Extracted records
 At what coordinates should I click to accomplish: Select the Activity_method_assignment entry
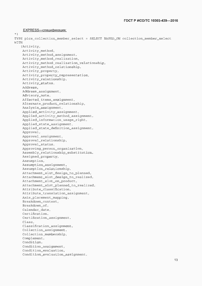click(50, 55)
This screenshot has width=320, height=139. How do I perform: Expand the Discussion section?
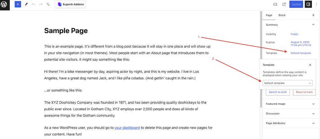(x=291, y=113)
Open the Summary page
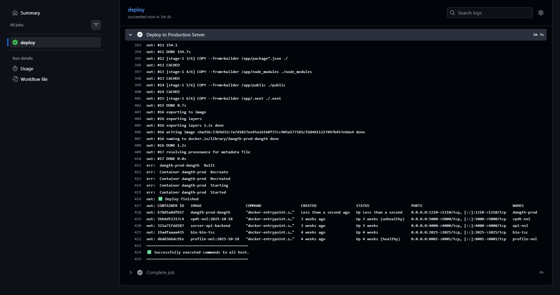 (30, 13)
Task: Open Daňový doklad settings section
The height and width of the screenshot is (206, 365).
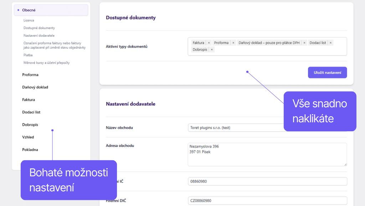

_Task_.
Render the records above word for word and leave the pictures out.

_Answer space_.
 At what coordinates should I click to accomplish: Select the Activity_method_assignment entry
click(50, 55)
This screenshot has width=320, height=139. How do I perform: Expand the Discussion section?
(x=291, y=113)
Open the Summary page
 (30, 13)
Task: Open Daňový doklad settings section
The height and width of the screenshot is (206, 365).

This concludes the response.